Cyrano, ce grand malade

Dominique Pitoiset transpose la pièce d’Edmond Rostand dans un univers psychiatrique. Renversant !

Gilles Costaz  • 22 mai 2014 abonné·es
Cyrano, ce grand malade
© **Cyrano de Bergerac** , Odéon-Théâtre de l’Europe, Paris VIe : 01 44 85 40 40. Jusqu’au 28 juin. Photo : Brigitte Enguerand

Ce Cyrano de l’Odéon, on en tomberait à la renverse si les fauteuils n’avaient pas la solidité qu’ont en général les sièges des théâtres subventionnés ! Dominique Pitoiset, sans changer un mot de la pièce d’Edmond Rostand, en l’abrégeant un peu, en livre une transposition d’une audace stupéfiante.
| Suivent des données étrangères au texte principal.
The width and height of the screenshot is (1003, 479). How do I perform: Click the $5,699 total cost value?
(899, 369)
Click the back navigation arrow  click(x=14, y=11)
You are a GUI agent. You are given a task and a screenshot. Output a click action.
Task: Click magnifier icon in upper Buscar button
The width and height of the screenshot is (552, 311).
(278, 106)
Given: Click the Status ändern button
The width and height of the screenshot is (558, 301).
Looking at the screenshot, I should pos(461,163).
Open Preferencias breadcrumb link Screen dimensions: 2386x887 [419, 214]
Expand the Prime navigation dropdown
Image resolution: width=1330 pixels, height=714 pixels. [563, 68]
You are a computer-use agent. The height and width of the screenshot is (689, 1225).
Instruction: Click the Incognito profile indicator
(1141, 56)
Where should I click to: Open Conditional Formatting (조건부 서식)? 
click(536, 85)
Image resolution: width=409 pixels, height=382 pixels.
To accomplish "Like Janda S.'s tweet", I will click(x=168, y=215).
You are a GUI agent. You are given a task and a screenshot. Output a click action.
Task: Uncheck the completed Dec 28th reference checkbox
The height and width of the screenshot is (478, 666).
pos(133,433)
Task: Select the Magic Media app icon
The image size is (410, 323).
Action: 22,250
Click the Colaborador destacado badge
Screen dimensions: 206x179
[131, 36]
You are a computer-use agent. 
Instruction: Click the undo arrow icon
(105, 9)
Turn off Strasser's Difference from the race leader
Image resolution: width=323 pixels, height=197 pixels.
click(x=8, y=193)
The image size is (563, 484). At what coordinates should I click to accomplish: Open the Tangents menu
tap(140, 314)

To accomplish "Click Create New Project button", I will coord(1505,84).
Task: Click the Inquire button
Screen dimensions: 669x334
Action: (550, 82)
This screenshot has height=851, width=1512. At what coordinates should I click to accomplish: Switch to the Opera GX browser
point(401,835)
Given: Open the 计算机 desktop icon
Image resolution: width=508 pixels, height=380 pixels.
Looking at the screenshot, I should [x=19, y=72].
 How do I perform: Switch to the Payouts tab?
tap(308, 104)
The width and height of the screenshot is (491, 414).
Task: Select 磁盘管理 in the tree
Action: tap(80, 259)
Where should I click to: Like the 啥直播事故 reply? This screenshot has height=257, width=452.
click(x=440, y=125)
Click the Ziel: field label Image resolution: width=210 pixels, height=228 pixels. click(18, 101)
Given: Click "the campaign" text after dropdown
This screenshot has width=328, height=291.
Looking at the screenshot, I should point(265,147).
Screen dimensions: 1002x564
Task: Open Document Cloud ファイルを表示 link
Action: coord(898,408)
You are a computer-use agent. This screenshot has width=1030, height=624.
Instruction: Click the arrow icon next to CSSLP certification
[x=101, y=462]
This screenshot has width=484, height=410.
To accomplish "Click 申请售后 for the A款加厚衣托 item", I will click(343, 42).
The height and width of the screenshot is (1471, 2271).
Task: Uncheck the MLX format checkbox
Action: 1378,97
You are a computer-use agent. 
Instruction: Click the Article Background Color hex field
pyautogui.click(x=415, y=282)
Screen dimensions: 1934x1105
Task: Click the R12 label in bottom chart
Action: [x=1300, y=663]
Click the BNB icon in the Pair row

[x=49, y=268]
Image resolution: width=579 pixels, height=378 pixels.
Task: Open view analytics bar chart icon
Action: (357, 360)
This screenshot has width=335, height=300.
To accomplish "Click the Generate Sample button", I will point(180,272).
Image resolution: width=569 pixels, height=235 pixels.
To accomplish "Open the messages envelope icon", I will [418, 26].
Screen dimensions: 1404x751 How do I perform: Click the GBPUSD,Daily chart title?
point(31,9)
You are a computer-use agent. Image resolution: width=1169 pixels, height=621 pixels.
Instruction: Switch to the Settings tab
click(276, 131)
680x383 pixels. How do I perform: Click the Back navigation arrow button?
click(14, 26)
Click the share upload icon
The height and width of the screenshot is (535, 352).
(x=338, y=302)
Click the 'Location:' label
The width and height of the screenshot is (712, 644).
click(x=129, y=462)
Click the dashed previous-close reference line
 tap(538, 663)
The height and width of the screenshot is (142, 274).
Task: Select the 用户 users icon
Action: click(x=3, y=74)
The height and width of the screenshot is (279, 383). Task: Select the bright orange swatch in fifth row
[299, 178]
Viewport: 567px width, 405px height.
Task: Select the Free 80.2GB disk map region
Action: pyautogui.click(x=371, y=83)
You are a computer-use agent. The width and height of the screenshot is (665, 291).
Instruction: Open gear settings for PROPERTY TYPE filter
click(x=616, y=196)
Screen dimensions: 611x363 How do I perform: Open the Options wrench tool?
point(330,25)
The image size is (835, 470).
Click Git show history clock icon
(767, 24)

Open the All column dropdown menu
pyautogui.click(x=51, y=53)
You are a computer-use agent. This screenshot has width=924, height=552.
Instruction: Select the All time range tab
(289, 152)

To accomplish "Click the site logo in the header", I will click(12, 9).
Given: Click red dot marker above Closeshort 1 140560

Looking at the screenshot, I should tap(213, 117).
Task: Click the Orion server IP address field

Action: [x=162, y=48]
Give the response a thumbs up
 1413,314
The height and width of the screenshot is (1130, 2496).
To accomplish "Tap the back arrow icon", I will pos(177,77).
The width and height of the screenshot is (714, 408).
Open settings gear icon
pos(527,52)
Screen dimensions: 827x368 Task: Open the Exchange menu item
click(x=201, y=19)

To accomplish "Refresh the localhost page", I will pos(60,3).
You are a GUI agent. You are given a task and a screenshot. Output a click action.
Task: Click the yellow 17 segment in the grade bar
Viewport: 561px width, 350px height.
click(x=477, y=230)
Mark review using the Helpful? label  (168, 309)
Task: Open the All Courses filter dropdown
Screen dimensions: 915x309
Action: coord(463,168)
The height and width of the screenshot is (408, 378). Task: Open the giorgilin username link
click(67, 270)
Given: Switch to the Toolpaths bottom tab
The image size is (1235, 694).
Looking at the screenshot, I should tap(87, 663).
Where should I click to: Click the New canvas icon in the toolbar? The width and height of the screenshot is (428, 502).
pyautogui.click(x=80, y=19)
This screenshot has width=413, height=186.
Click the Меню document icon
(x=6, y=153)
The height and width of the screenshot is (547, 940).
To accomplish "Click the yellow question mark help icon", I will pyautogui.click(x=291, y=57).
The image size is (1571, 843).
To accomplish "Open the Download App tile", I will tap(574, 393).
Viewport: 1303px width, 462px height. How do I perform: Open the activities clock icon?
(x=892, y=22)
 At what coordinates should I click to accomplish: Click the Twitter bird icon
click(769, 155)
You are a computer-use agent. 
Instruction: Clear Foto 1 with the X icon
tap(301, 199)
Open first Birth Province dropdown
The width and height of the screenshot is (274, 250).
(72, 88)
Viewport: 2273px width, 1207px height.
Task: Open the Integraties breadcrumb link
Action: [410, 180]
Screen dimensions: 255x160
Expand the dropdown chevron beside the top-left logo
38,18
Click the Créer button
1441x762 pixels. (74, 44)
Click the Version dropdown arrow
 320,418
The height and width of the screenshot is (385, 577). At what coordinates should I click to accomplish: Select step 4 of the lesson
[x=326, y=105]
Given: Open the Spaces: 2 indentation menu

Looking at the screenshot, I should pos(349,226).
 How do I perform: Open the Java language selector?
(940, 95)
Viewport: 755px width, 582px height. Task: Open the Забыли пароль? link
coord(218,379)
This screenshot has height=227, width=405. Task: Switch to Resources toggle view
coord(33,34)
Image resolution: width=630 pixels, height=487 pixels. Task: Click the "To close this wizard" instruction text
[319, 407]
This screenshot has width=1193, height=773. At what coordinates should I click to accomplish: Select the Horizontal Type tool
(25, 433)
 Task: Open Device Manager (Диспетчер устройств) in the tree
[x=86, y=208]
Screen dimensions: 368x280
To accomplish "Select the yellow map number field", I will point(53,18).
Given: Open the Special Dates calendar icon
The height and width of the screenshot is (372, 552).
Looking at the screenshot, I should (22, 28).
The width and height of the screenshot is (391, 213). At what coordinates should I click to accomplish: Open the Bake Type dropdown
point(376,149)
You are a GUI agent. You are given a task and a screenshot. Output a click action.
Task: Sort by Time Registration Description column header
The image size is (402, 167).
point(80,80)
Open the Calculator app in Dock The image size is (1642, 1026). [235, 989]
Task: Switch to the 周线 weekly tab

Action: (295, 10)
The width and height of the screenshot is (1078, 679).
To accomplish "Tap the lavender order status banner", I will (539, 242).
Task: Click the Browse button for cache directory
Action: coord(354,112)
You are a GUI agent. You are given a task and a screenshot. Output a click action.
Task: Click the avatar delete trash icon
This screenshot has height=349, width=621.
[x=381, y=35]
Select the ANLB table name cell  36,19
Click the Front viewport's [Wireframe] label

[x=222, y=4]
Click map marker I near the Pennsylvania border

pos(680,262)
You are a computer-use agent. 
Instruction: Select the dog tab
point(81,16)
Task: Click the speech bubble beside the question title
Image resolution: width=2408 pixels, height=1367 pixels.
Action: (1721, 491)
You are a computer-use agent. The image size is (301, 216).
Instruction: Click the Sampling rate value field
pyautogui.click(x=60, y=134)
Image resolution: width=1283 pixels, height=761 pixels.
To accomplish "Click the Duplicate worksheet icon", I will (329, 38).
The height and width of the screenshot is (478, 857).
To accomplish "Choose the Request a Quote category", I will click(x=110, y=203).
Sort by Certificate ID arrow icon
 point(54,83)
Et sans tomber dans l’ivresse du paradoxe, chère à tant de gens de théâtre : ce plaisir factice de représenter à l’envers la pensée d’un auteur. Là, Rostand reconnaîtrait ses petits, mais dans un contexte qu’il n’aurait pas imaginé.

Nous sommes dans une vaste salle d’hôpital ou peut-être d’hospice. Fauteuils en skaï, meubles fonctionnels et appareils médicaux d’aujourd’hui remplacent l’imagerie militaire du XVIIe siècle. Dans des pyjamas fatigués, les patients sont manifestement assommés par leurs traitements. Ce sont des fous ou des déprimés, tous pris dans la torpeur de journées identiques. Cyrano de Bergerac, que joue Philippe Torreton, parle plus fort que les autres, mais c’est aussi un pauvre hère, pris au piège de la souffrance et des anxiolytiques. Il a le crâne rasé, porte sous son nez proéminent une grosse moustache noire. Sa musculature déborde d’un tricot blanc. Il arpente cette vaste prison médicale en professant tout ce qui fait la noblesse et l’orgueil modeste du personnage : « Ne pas monter bien haut, peut-être, mais tout seul. » Dans cet univers de dépressifs, comment représenter la scène chez le pâtissier Ragueneau, où Cyrano s’en prend au comédien Champfleury, qui fait trop ronfler les vers ? Comment trouver la vérité du siège d’Arras, comment faire sentir les relations complexes entre le bretteur et Christian, pour lequel il se sacrifie en écrivant à sa place ses lettres d’amour à Roxane ? Comment boucler la boucle du mensonge en révélant le rôle et l’amour véritable de Cyrano au moment de sa mort ? Cela relève du défi impossible. Pourtant, la mise en scène de Pitoiset y parvient fort bien, sans que les personnages soient totalement dans un rêve.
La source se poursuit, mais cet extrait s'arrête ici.